Sunday, September 13, 2009

Universal Language


Today was rich! We spent the morning hitting Biblical sites for Old Testament. Among others we stopped at the Garden of Gethsemane, Mount of Olives, Absalom’s Tomb and Dormition Abby (where they claim to have found the Upper Room of the Last Supper). We read the correlating scriptures in each place and it was powerful! We headed home in the afternoon when it really started heating up. There is a little fruit market at the foot of Mount Scopus (the hill we live on) and we stopped today. The man running it was so nice and I got a pomegranate, two pears and a mango for four shekels (almost a dollar). Delicious and nutritious…and cheap! When we got home the plan was to study but I fell asleep (note to self: NEVER study in your room) and slept right through dinner! Luckily I woke up in time to scurry to the concert upstairs.

I love music! Have I ever said that? The concert tonight was a piano trio first half adding a viola the second half making it a piano quartet. The program was Mendelssohn Piano Trio No.1 in D minor, Op. 49 and Schumann Piano Quartet in E flat major, Op. 47. The musicians were all from this area originally and three of them studied here at the Jerusalem Academy of Music. The violinist was, get this, my age. He is twenty years old and getting paid to give concerts! Inspiring and totally depressing.

I talked to them all afterward and they were so nice! The cellist (twenty-two) told me all about music schools here. She and the others got to do special army service for music. It basically means that they only train part-time and the other half of the time they play for soldiers and study at the Conservatory. Her little sister, a violinist, came to the concert and said that although it was nice to be able to pursue a music degree while all the other kids are doing army exclusively, it made the other half of the day in the army really hard. She isn’t used to compartmentalizing her life yet and she said that it is very tiring switching back and forth.

Bernice (the cellist) took my e-mail and said that she will write me out a little list of good violin teachers in Jerusalem that might be willing to give me a lesson! I told her that I will be starting Bloch’s Baal Shem Suite as soon as the music arrives and she said that I could really benefit from getting different points of view from the Jewish violinists here. I am so excited!

I also talked to the violist, Itamar Ringel, who studied at New England Conservatory. He said that growing up here he took the history for granted. His family raised him holding tightly to the Jewish tradition and that, combined with the political climate, prevented him from learning about the other cultures here.
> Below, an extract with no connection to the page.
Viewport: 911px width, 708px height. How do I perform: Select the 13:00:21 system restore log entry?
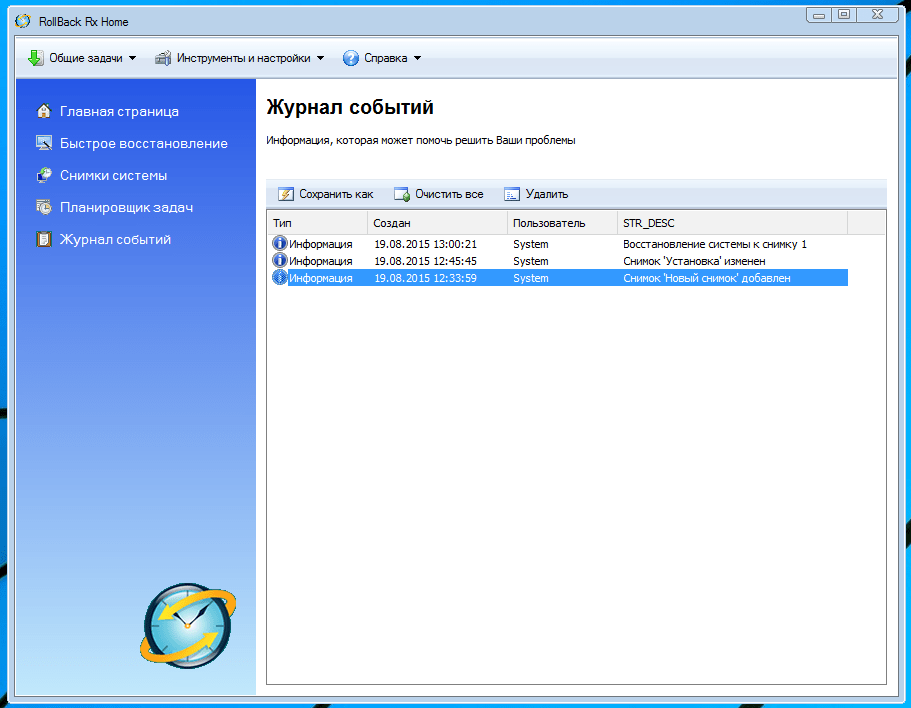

After studying in Germany and America he discovered the richness of learning about others’ beliefs, traditions and cultures and now that he’s back in Jerusalem for a while he spends all the time in can in the Old City. He said, “There is history in every corner of that place, if you have the eyes to see it.” I asked him if it is safe for him in all parts of the city, as a Jew. He said his best security is to wear a fanny pack and speak English. I guess looking like a tourist does have benefits!

We also talked about using music to speak to people. We agreed that every musician’s goal should be to change at least one audience member and that each player needs to find his/her voice in order to do so. Yo Yo Ma is incredible with that. I will always remember seeing him at Brevard last summer and his words, “Although I love music, people are my real passion. I play music to touch people of all races, cultures and generations. That is my quest.” I hope that my time here in Jerusalem will increase my understanding and ability to speak to people in this part of the world. I think the first step to understanding them is to love them and I already feel that happening.


They take the kids in the army on historical

field trips occasionally. I still shocks me everytime

I see girls younger than me carrying those big guns.


1 comment:

  1. So glad you're meeting the musicians there and enjoying the music. I guess you can have your cake and eat it, too. I adored the concerts in the Center. It's such a bonus to have great music right in the place where you live. How smart you are to learn from the musicians. I wonder what they are learning from you?